The Court further concluded that respondent breached petitioner's custody
rights under the law of Jalisco when she retained the children in the United
States. Under the doctrine of patria potestas, both parents must consent to the
removal of the child from the country. Because he established that respondent breached his custody rights under the law of the children's habitual residence-that is, Jalisco, Mexico-the third prong of the prima facie case was satisfied. The fourth element of a prima facie case under the Hague Convention is "whether the petitioner was exercising his or her custody rights at the time of removal or retention. The petitioner can show the exercise of custody rights by demonstrating that he or she kept or sought to keep[ ] some sort of regular contact with the child. Essentially, nothing short of clear and unequivocal abandonment will prove that the petitioner failed to exercise his or her custodial rights."Once it is
determined that a party had valid custody rights under the country of origin's
laws ... [t]he applicant need only provide some preliminary evidence that he or
she actually exercised custody of the child, for instance, took physical care of
the child. This element was satisfied. Petitioner lived with the children and cared for
them until they left Mexico with respondent in July 2010. Although the Court did
not credit petitioner's testimony that he was the de facto sole caretaker of the
children, the Court found that petitioner shared the responsibilities of childcare
with respondent while they lived together in Mexico. The Court concluded that petitioner has established all four elements of a prima facie case for return of a child under the Hague Convention. Nevertheless, the court found that the Article 12 "well settled" and the Article 13 "mature child objecting" affirmative defenses applied in this case.

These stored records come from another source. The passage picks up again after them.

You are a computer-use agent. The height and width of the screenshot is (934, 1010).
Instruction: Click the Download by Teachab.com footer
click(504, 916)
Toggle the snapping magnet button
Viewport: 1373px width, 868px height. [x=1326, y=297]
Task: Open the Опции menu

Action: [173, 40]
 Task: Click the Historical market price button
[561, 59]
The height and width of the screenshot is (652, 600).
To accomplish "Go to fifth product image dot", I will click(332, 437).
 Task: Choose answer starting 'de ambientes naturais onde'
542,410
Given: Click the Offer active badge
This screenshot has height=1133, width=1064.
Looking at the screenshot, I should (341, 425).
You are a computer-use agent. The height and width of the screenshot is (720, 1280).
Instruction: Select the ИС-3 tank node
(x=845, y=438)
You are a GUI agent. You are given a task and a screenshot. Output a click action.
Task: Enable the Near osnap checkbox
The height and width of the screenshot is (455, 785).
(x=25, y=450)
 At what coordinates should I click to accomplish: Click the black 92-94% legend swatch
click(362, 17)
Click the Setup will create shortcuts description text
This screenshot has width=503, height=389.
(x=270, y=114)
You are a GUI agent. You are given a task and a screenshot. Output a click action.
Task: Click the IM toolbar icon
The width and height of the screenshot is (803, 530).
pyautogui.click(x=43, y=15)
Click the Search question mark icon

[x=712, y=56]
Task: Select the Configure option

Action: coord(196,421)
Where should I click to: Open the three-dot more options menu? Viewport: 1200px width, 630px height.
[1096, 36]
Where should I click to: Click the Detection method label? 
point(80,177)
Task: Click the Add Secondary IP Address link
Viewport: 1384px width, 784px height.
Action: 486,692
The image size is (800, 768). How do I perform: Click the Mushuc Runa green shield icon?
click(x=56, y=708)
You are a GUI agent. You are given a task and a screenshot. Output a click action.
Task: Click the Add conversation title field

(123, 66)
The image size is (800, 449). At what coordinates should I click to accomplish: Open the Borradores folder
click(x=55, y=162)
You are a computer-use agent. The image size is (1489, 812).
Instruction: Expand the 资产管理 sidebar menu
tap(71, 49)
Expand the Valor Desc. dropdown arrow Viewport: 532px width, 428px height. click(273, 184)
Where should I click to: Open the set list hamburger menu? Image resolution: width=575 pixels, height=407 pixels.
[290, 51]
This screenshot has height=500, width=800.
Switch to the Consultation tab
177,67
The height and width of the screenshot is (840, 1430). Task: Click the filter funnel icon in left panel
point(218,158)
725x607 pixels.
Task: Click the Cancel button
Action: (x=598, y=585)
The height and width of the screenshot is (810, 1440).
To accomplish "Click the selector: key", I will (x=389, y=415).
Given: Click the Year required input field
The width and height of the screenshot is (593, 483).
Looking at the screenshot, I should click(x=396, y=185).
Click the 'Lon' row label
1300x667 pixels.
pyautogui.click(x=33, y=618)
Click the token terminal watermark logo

Respondent and the children resided in Pennsylvania since late August 2010,
and petitioner knew where they were; he even communicated with them while they
were at respondent's mother's house. Although petitioner was diligent in contacting the Mexican authorities for assistance, the delay of more than fourteen months before petitioner filed this case was not attributable to concealment of the children by respondent. The Court was sympathetic to petitioner in that it took him time to gather the documents to complete the Hague Applications and the CI and Secretariat took many months to process the applications. However, precedent does not authorize tolling based on bureaucratic foot-dragging; instead, tolling is appropriate "where the parent removing the child has secreted the child from the parent seeking return," obstructing the noncustodial parent seeking return from filing suit in the appropriate jurisdiction. Furnes v. Reeves, 362 F.3d 702, 723-24 (11th Cir.2004). Because respondent did not conceal the children's location from petitioner, the Court concluded that equitable tolling was not appropriate. Thus, the Article 12 well-settled defense was available to respondent.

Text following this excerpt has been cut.